■ **Brief**: The answer must be an exact copy of the lines from the one with "Task: Click the cloud upload icon" through the final line below, with no pictures and nothing else.

------ Source records

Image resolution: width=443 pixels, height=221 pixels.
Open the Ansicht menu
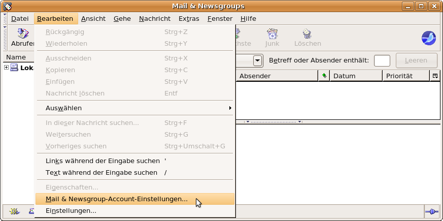93,19

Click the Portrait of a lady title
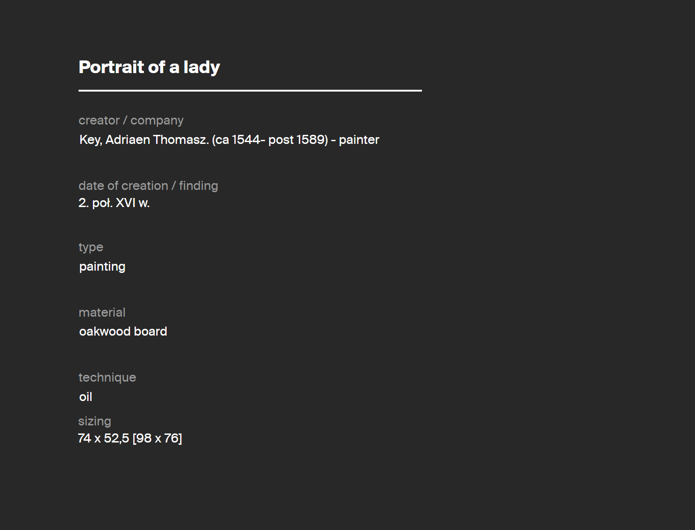pos(149,67)
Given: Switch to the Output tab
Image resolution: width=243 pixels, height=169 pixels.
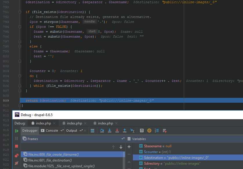Looking at the screenshot, I should pyautogui.click(x=72, y=131).
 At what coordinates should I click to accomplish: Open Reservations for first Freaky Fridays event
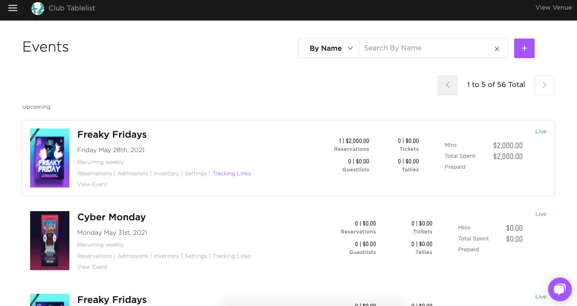coord(95,174)
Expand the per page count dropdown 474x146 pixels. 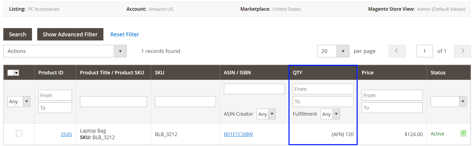click(333, 51)
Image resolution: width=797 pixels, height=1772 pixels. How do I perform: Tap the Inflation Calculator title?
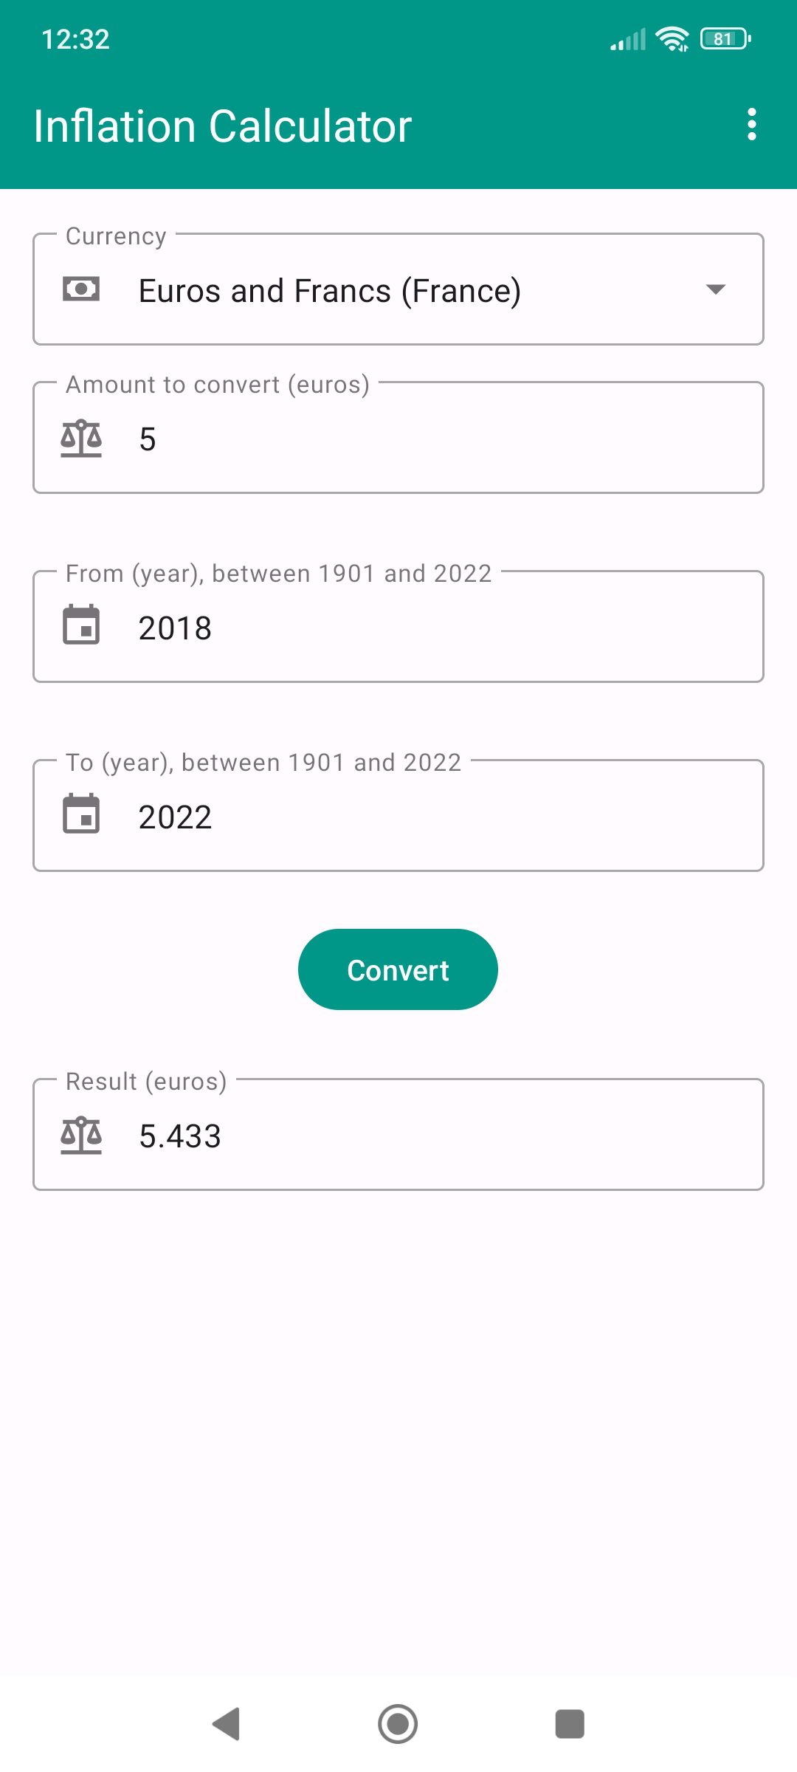(x=222, y=126)
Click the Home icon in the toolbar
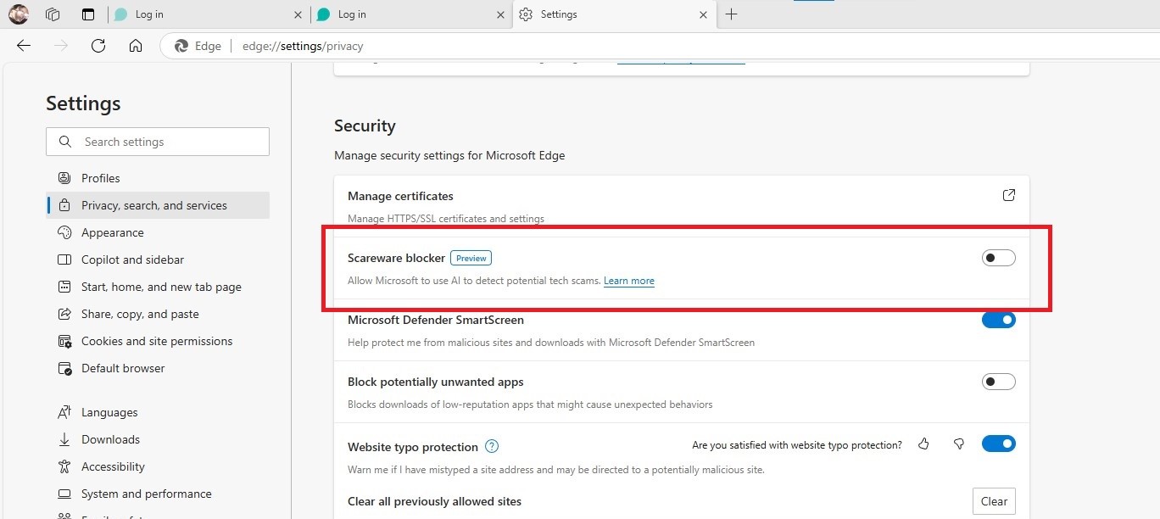Viewport: 1160px width, 519px height. [135, 46]
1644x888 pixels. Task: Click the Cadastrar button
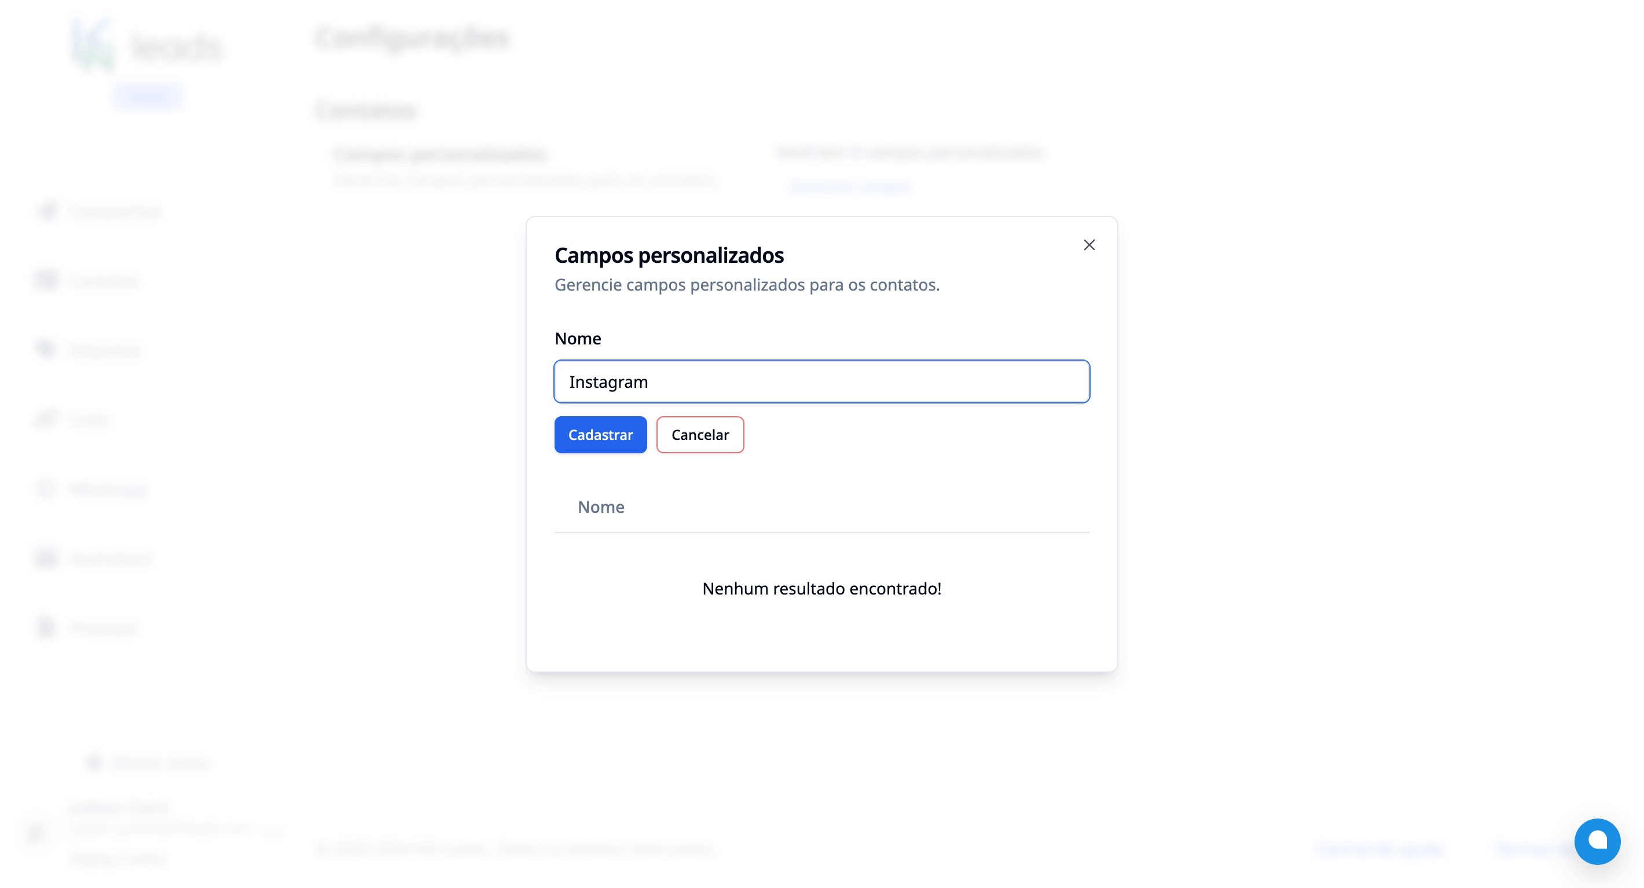600,435
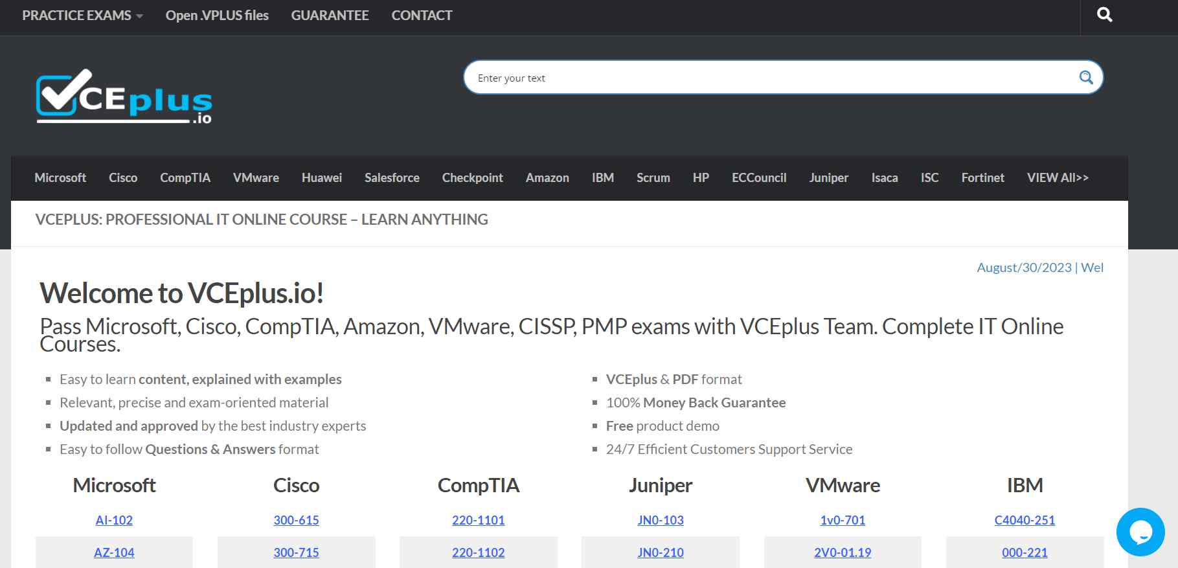
Task: Open the chat bubble widget
Action: point(1140,532)
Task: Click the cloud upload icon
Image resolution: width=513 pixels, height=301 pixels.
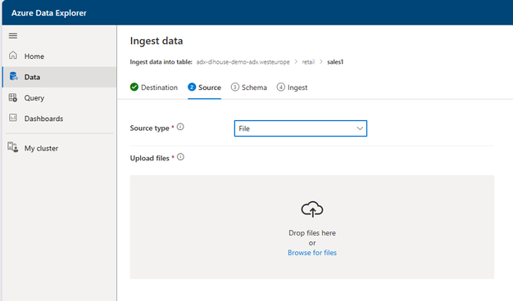Action: pyautogui.click(x=312, y=209)
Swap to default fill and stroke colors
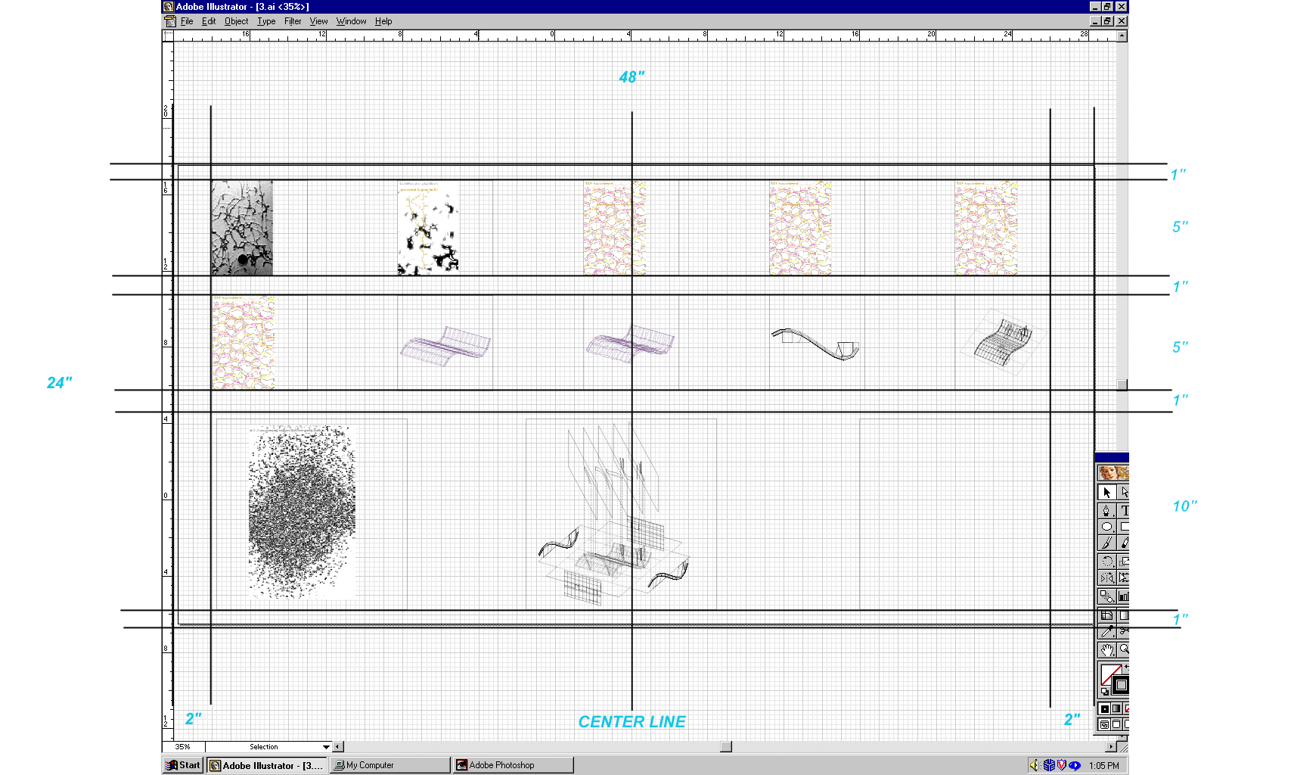Viewport: 1291px width, 775px height. pos(1104,692)
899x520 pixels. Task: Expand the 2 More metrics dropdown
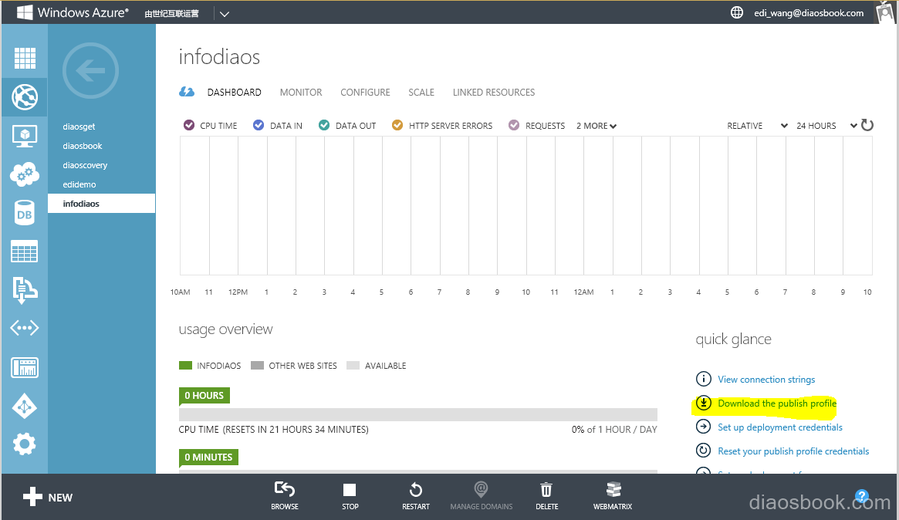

------------

■ **Response for this exercise**:
Task: Click the cloud upload icon
Image resolution: width=513 pixels, height=301 pixels.
Action: pyautogui.click(x=312, y=209)
Swap to default fill and stroke colors
Viewport: 1291px width, 775px height. pos(1104,692)
899x520 pixels. Task: Expand the 2 More metrics dropdown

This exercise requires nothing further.